Le ton de cette prière est à peine poli.

(M. P., pages 83-84.)

La mort des morts.

Que deviennent les morts à la longue ? Quand on ne leur apporte plus d’offrandes ni de sacrifices, quand les années qui passent ont peu à peu effacé leur souvenir, leur individualité se conserve-t-elle ? et pour combien de temps ?

S’il s’agissait d’âmes purement spirituelles, elles seraient immortelles du même coup. Mais, dans les sociétés primitives, qui ignorent cette sorte d’âmes, nous ne trouvons nulle part de croyance à l’immortalité. Partout on croit à une survie. Nulle part on ne l’imagine sans fin.

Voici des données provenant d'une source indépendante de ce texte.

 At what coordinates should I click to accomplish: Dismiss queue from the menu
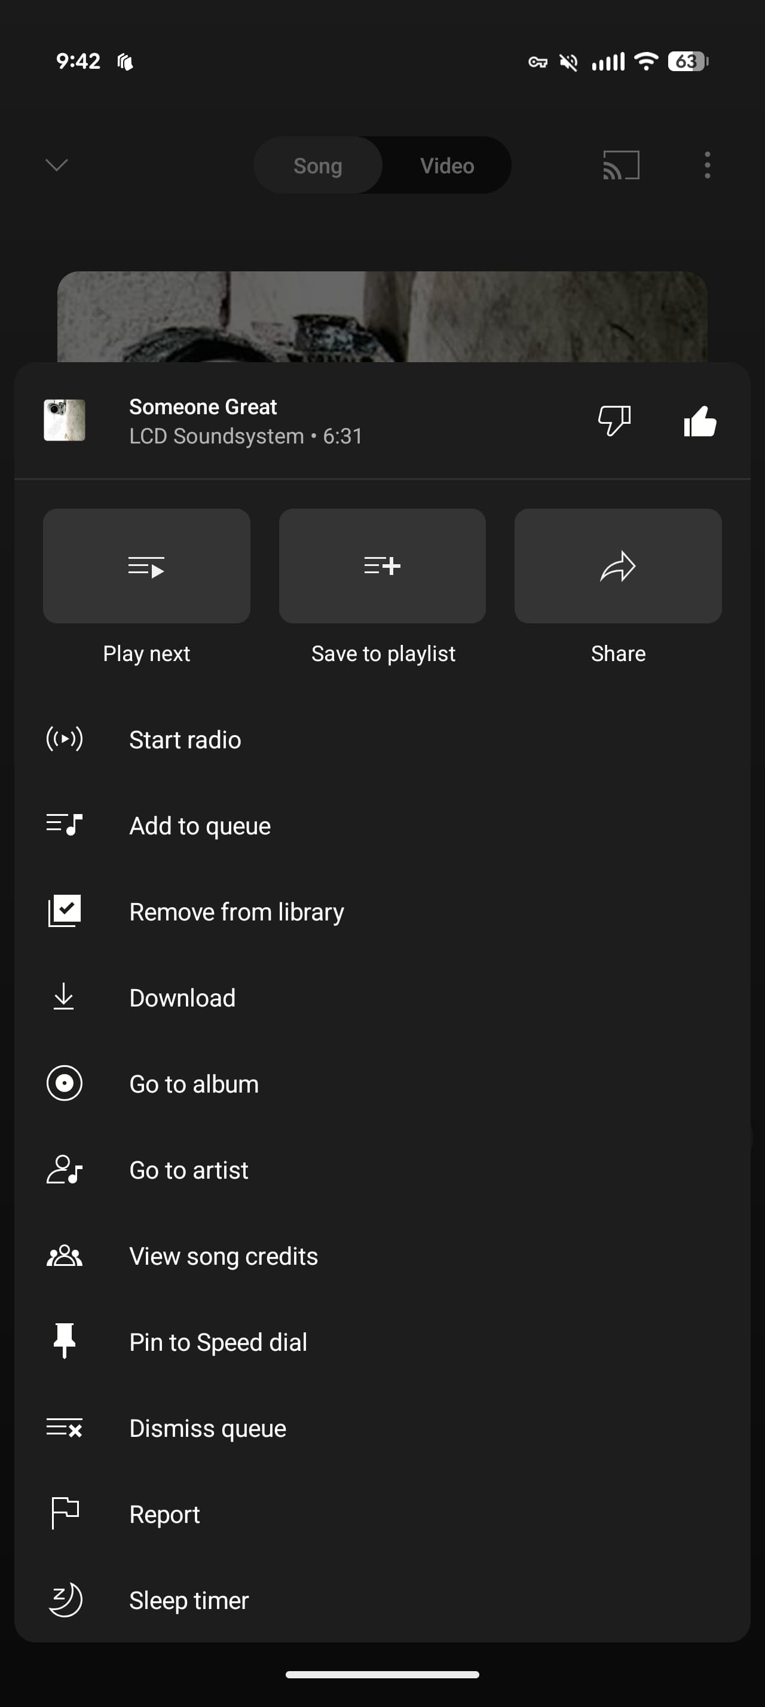point(207,1428)
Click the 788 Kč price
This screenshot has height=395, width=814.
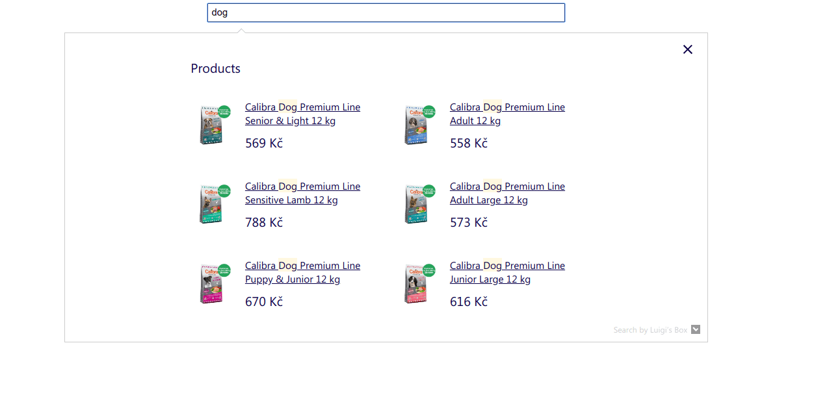pyautogui.click(x=264, y=222)
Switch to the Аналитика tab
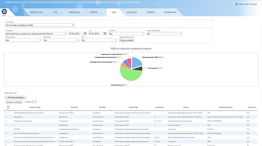 pos(132,13)
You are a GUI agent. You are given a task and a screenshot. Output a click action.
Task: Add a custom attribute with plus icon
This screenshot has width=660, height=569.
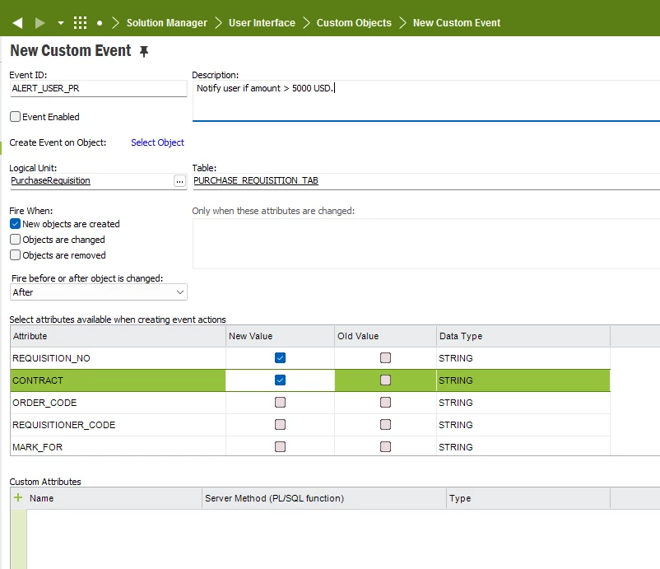tap(18, 497)

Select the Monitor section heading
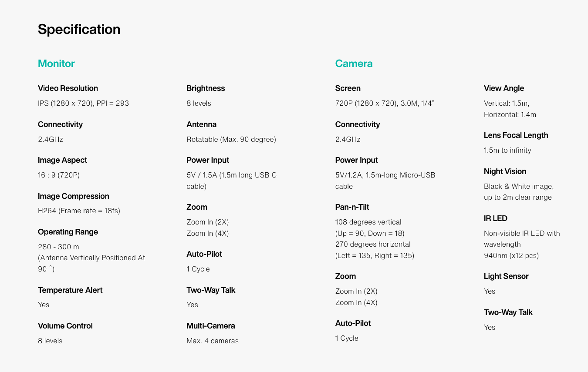[56, 64]
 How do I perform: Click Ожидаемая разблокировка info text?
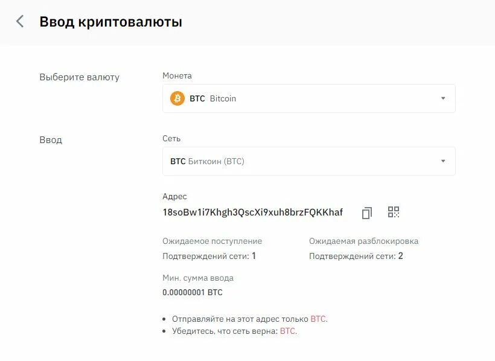coord(363,241)
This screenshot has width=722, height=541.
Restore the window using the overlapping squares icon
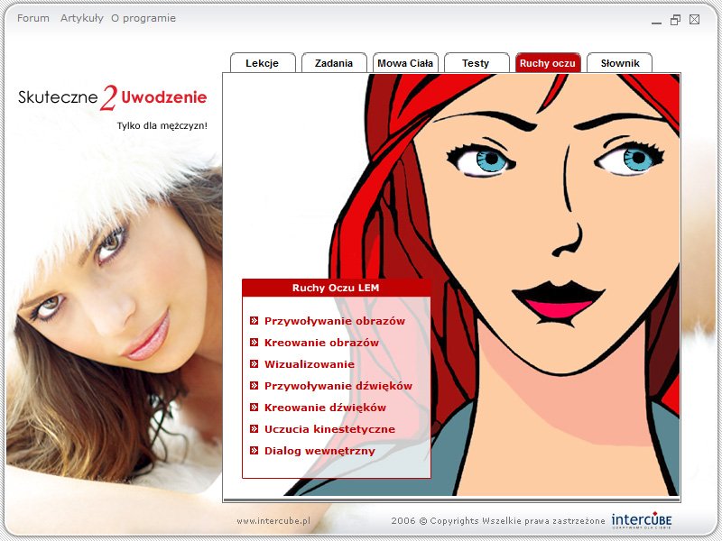[675, 21]
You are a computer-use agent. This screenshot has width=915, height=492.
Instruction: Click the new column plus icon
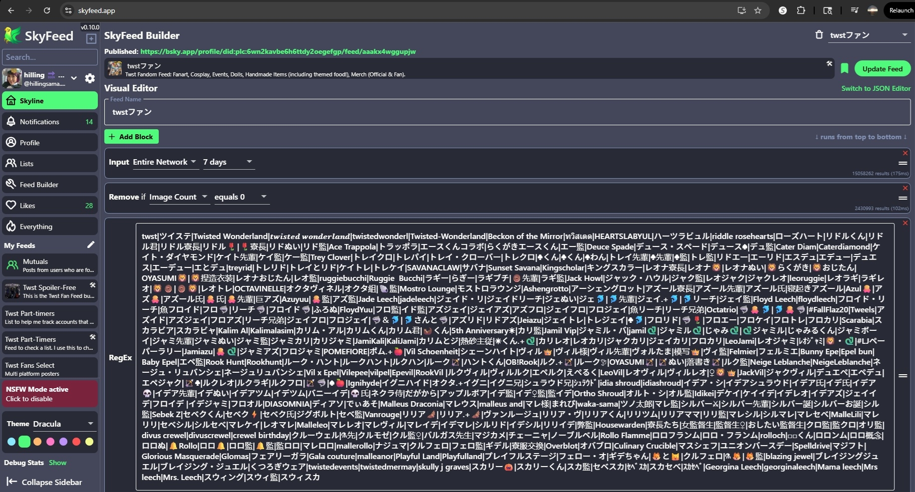[x=91, y=38]
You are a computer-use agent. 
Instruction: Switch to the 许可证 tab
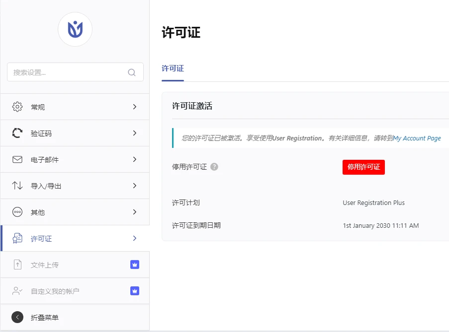coord(172,67)
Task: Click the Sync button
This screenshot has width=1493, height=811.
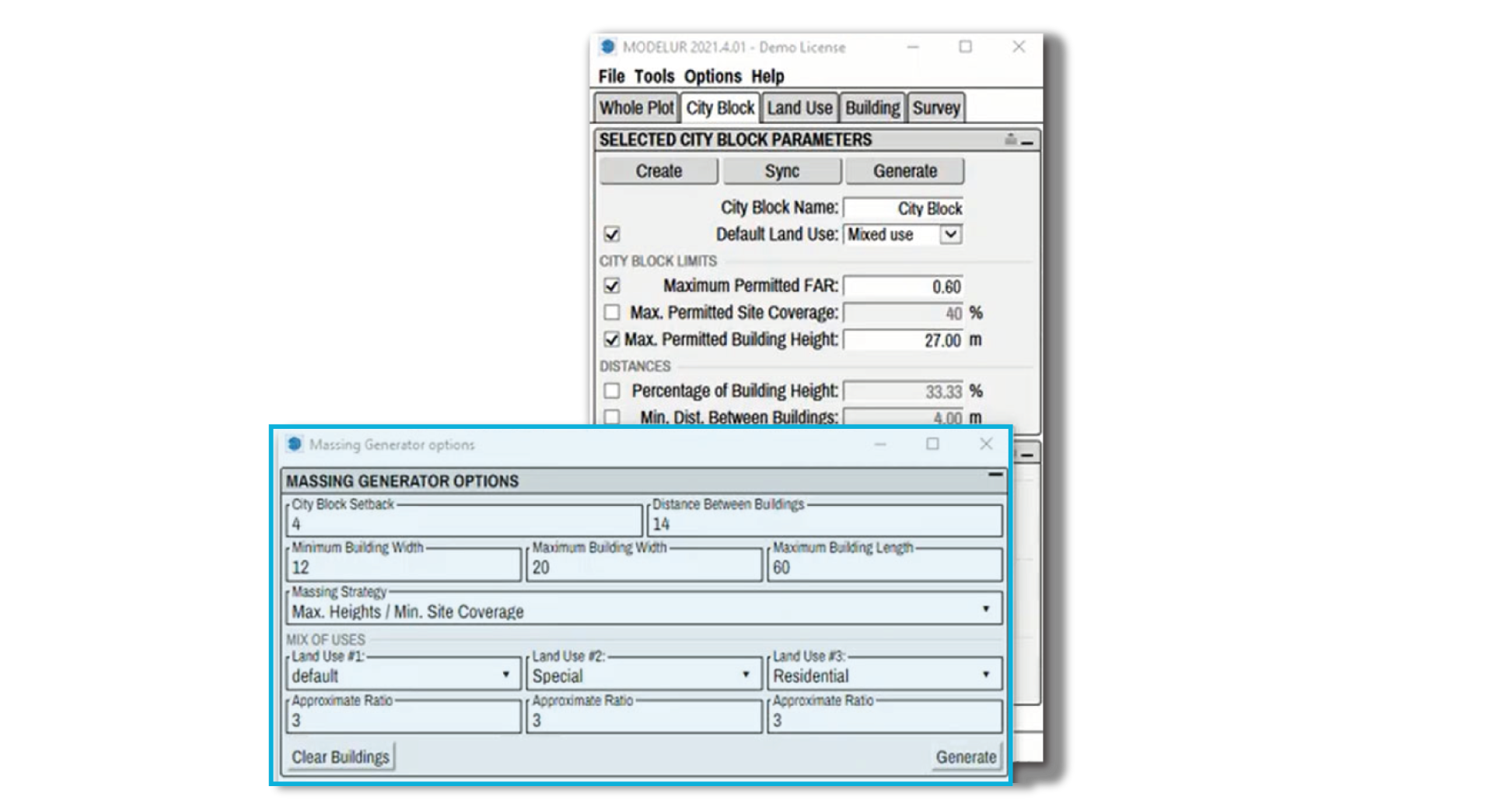Action: [x=781, y=170]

Les morts, en effet, pour la presque totalité des primitifs, ne sont ni des « esprits » ni des « âmes », mais bien des êtres semblables aux vivants, diminués cependant et déchus sous un certain aspect, quoique puissants et redoutables sous un autre. On ne peut en général les voir, ni les toucher, et lorsqu’ils apparaissent, ils ont plutôt l’air de fantômes, ou d’ombres, que d’êtres réels. Ils n’en ont pas moins un corps semblable au nôtre, bien que sans consistance ni épaisseur. Ils vont à la chasse et à la pêche, ou bien ils cultivent leurs champs. Ils mangent et ils boivent, ils se marient, etc. Bref, il est vrai, à la lettre, que l’autre vie est le prolongement de celle-ci sur un autre plan. L’homme y retrouve une situation sociale correspondante à son rang dans cette vie. Il y reste aussi physiquement semblable à lui-même.

(A. P., pages 398-399.)

Le mort n’échappe pas à l’échéance fatale que le temps amène tôt ou tard pour le vivant. Sa vie est trop semblable à celle des mortels pour ne pas aboutir au même terme.

  1. H. A. Junod, The life of a South African tribe, II, p. 368.